Let’s just get this out of the way right away: EVERY one of these camps, combines, and showcases are “money makers,” especially if those running them are doing them right. Ideally, those events all fill up because they are so good, everyone wants to go to them. Also, the vast majority of those events have both players who have legitimate opportunities to make the team and players who are just bodies on the ice and cash in the bank. Making money on those events is not what you need to focus on, and it isn’t what makes one “bad.”
For every single event, you can find stories of players and parents who thought the event was terrible and players and parents who thought it was the best thing ever. You can find stories of players who thought they had a team locked in because they were personally contacted with a camp invitation and then didn’t make the final roster, and you can find stories of guys who were complete unknowns going into camp and making the team. Every coach you talk to will have stories like that.

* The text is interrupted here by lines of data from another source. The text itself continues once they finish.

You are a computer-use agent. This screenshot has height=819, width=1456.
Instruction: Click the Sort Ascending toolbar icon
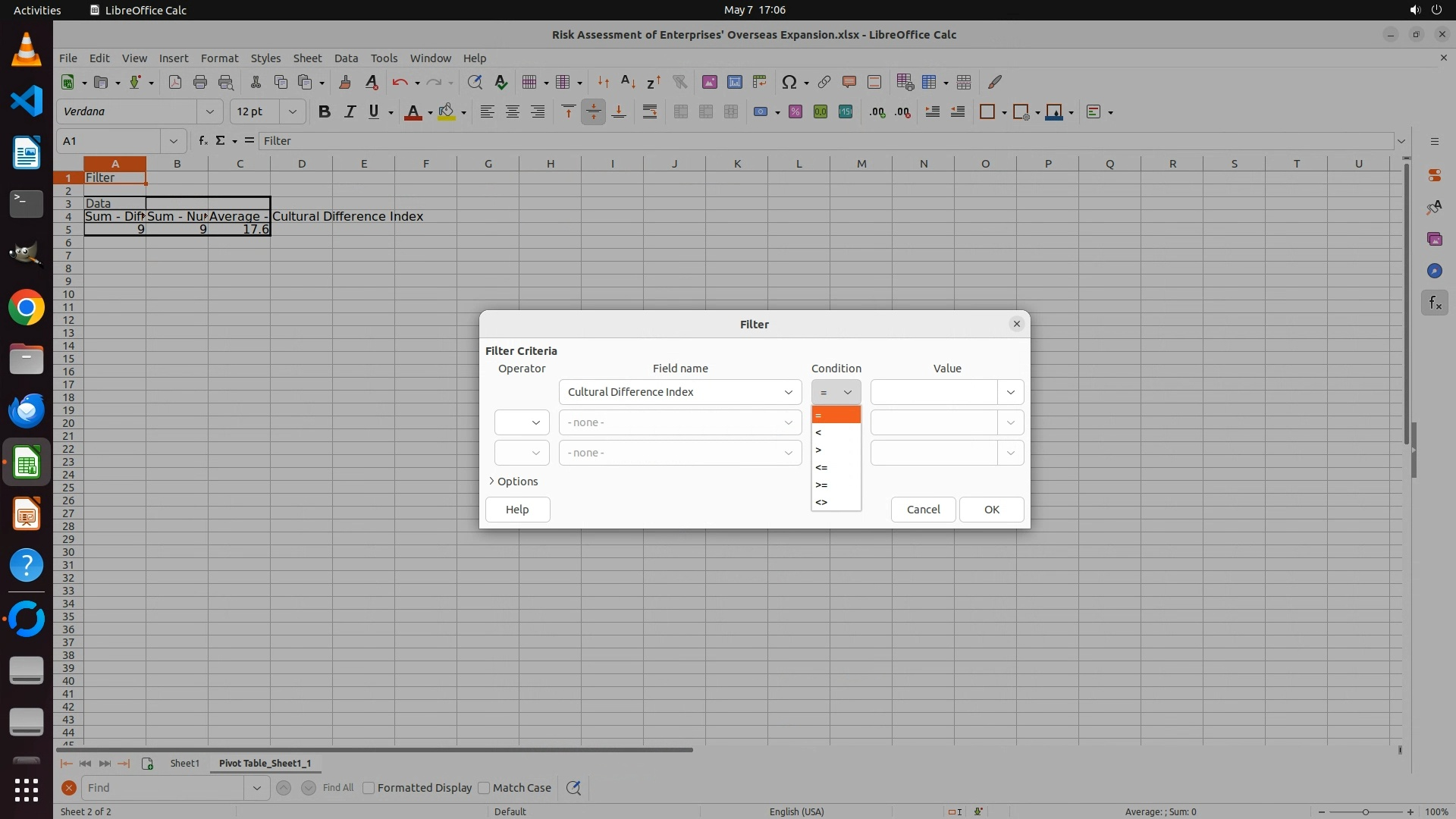(628, 82)
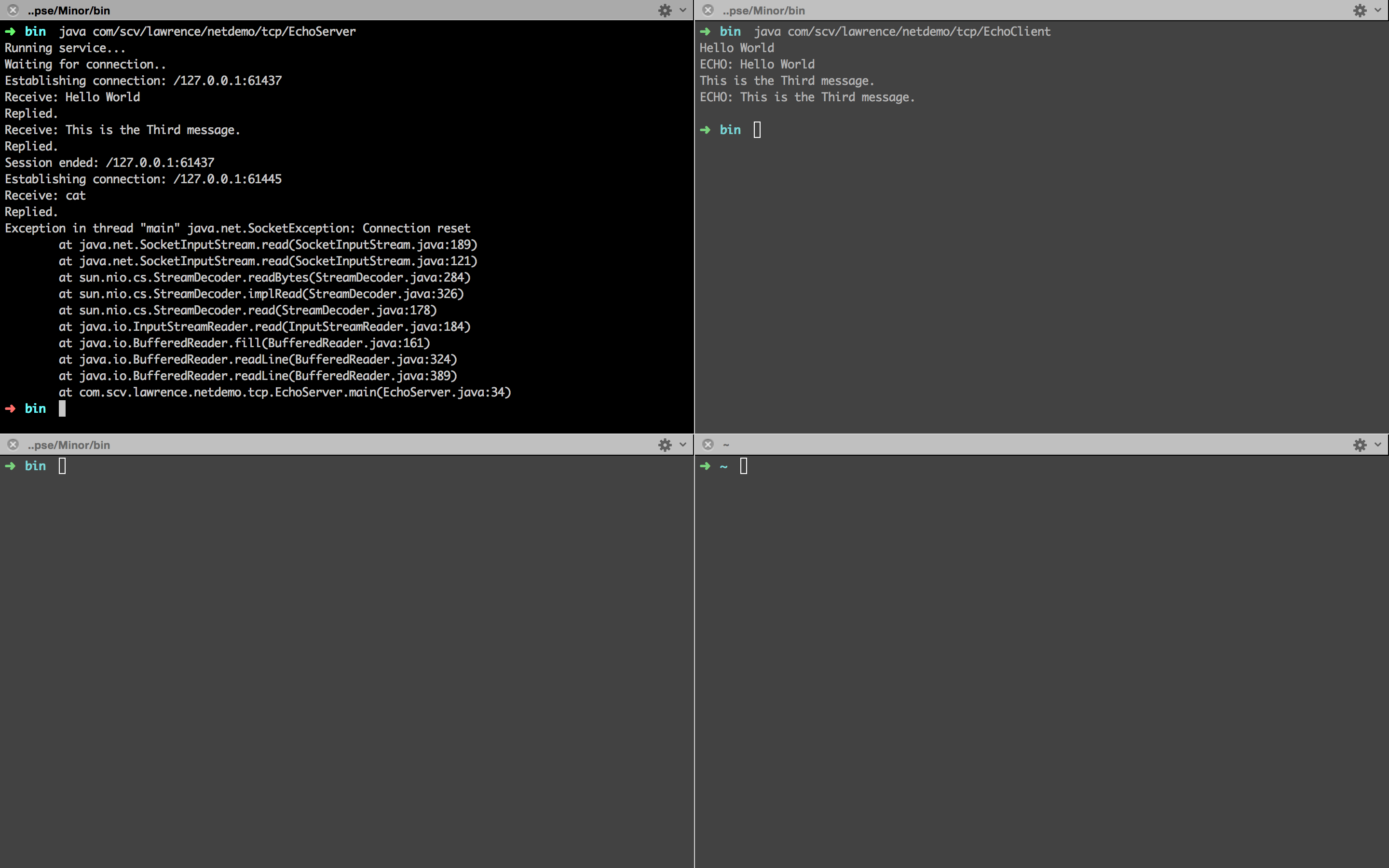The image size is (1389, 868).
Task: Open gear settings in EchoServer pane
Action: pos(665,10)
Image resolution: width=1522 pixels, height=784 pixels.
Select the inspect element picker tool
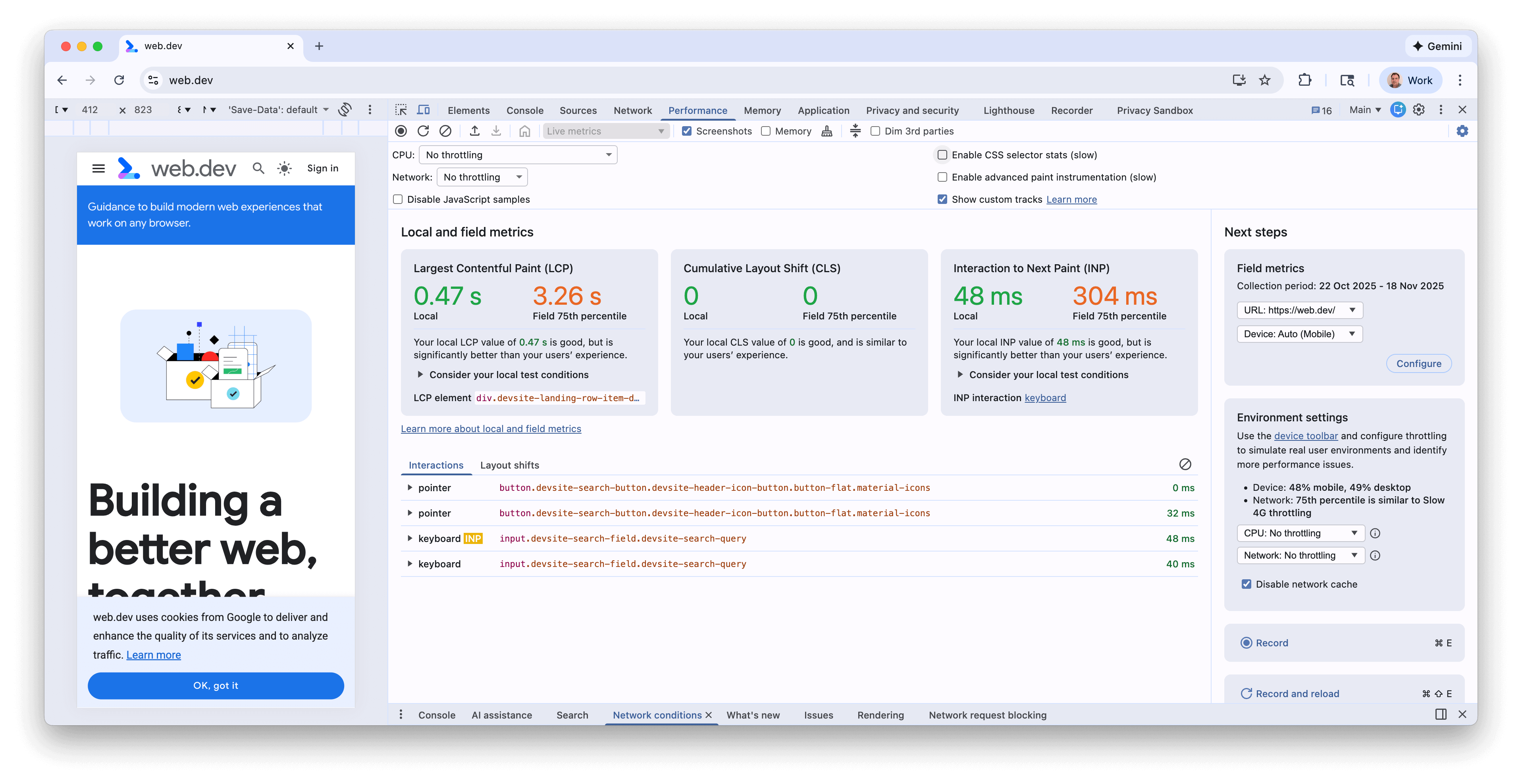401,110
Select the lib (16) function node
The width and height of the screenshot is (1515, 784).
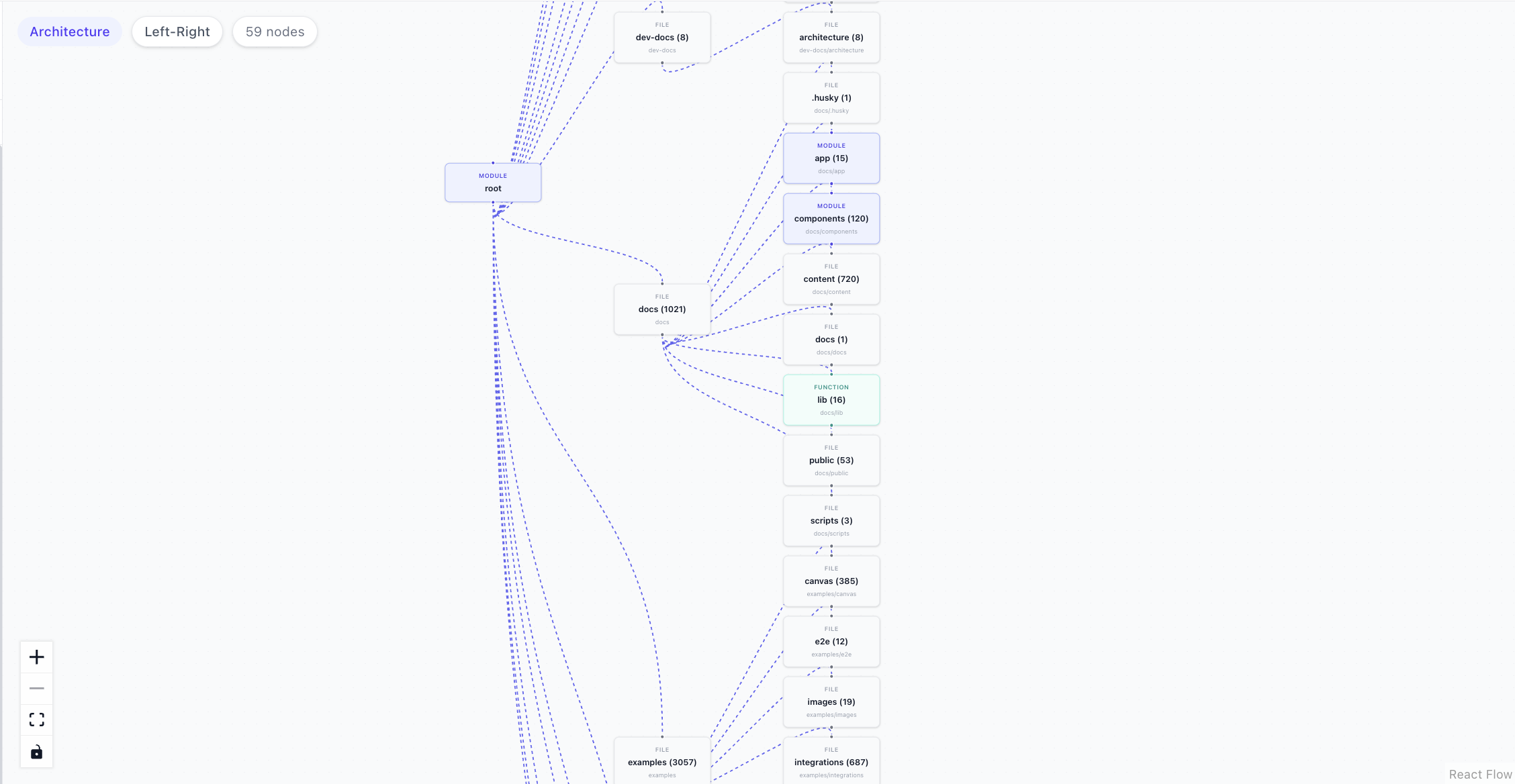click(831, 400)
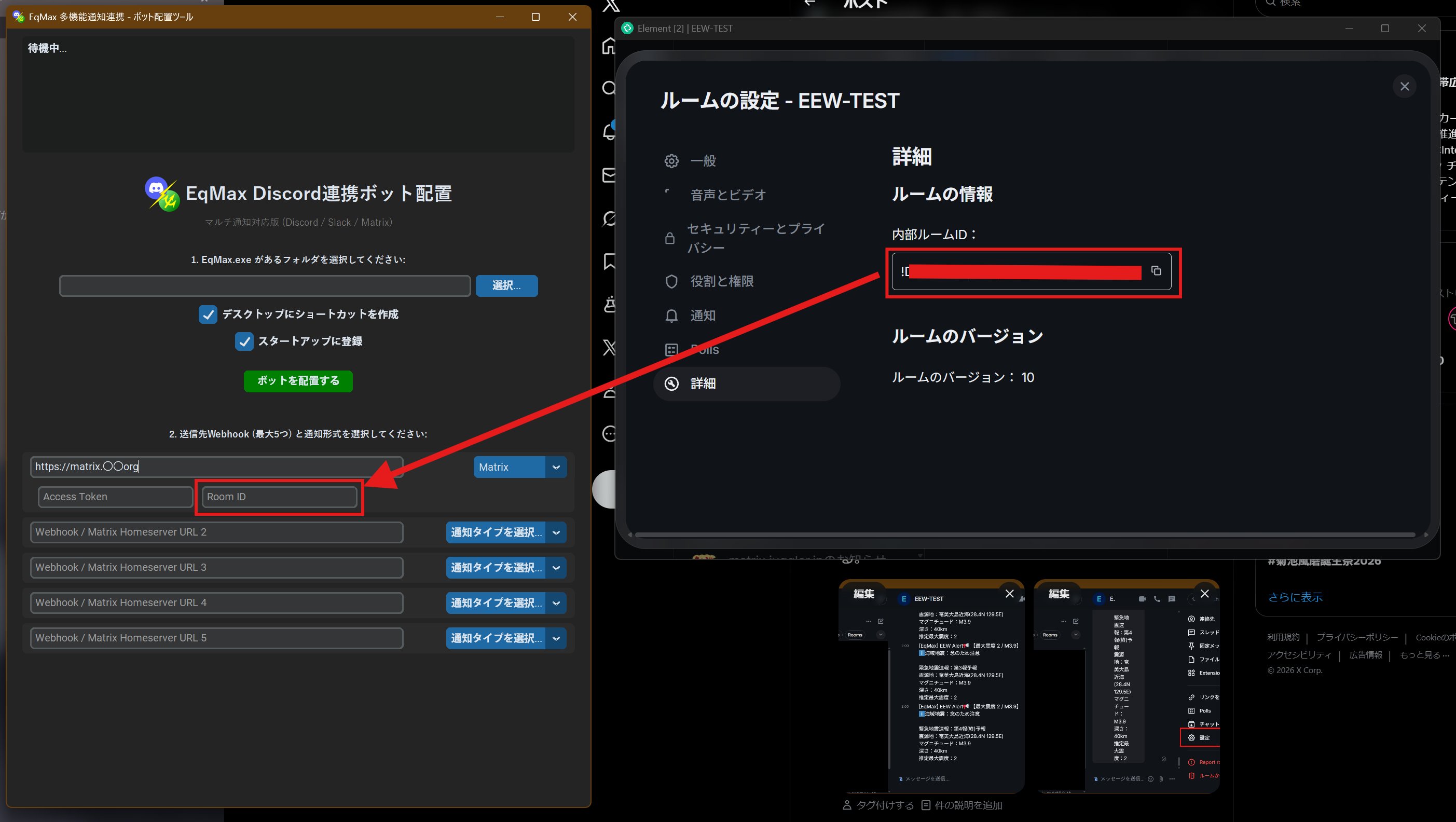Open X home timeline icon

(x=609, y=46)
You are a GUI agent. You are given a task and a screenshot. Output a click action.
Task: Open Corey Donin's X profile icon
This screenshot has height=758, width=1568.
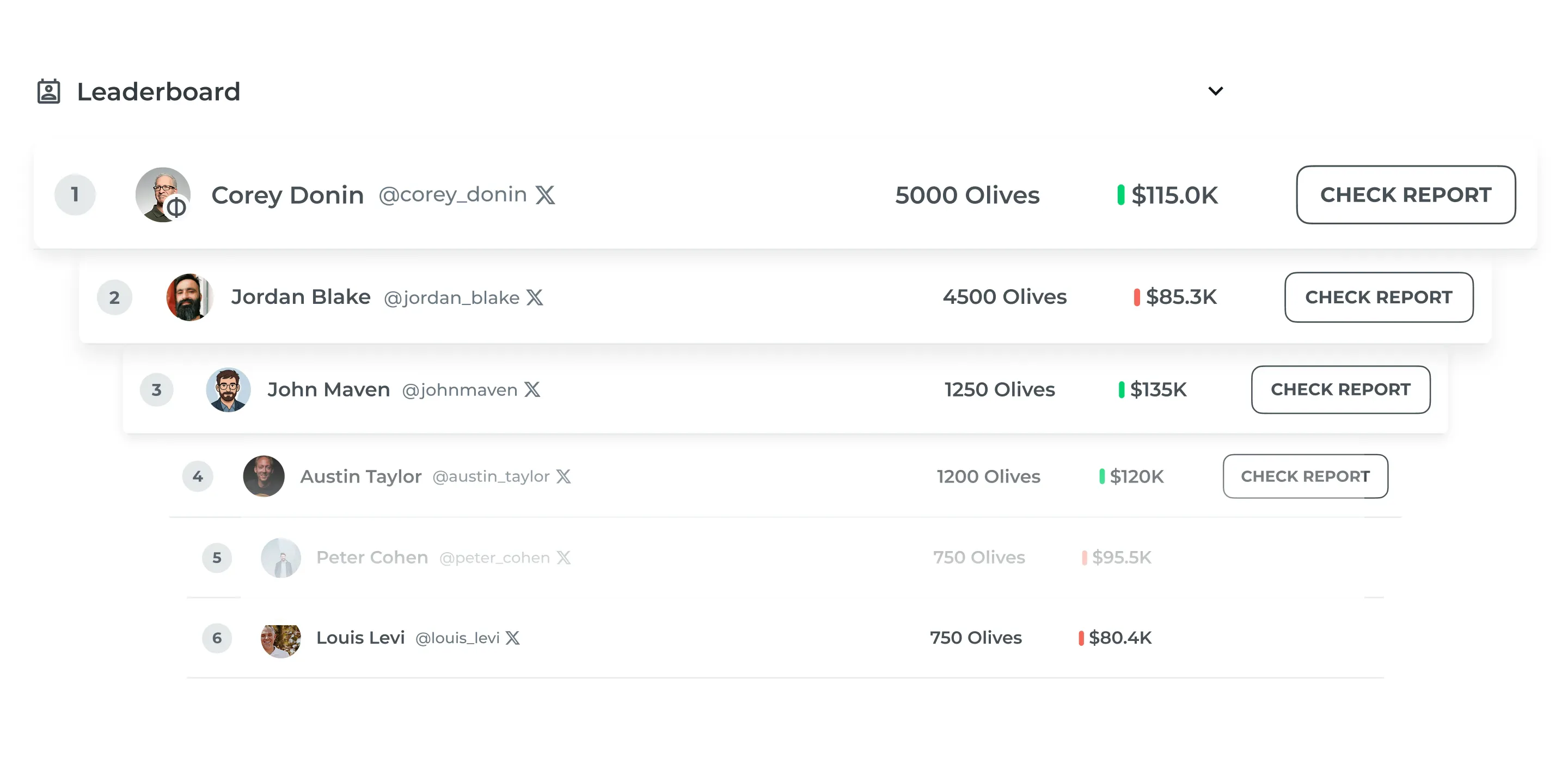pos(545,195)
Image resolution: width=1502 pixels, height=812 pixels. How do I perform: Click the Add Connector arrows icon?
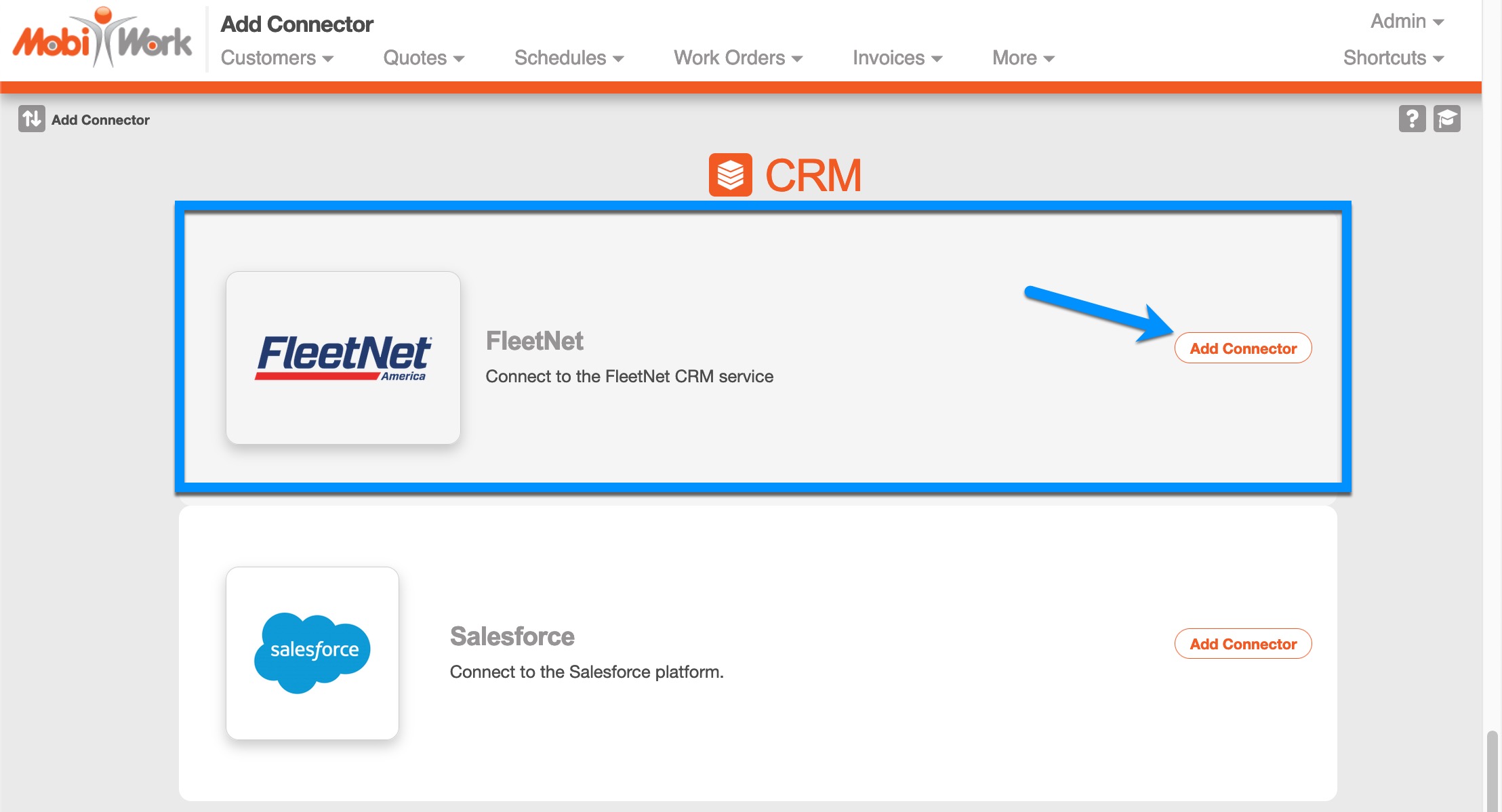pos(31,119)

The squeeze is on, full stop. While no one is sharing their balance sheets, nor should they, I am inferring based on my social media feeds that even the teams that are playing are feeling it in their bank accounts. Some of them are getting pretty creative to get butts in seats as much as they can or to generate revenue in other ways. Tuition has increased, and even free to play teams are charging players now, and that probably isn’t going away next season. That means they are going to go as hard as they can to fill every camp.
You need to remember that if you are paying, you are a consumer, and recruiters recruit. The vision you create in your head isn’t necessarily reality, and some of these guys are pretty good at selling the dream without telling a single untruth. Don’t get stuck on the opportunities for advancement or the possibilities of moving on. You aren’t paying for dreams and opportunities. You want the team where your player will play and the coach who will make your player better, so don’t pay for the status of that high level team where you end up riding the pine all season or wearing your suit in the stands.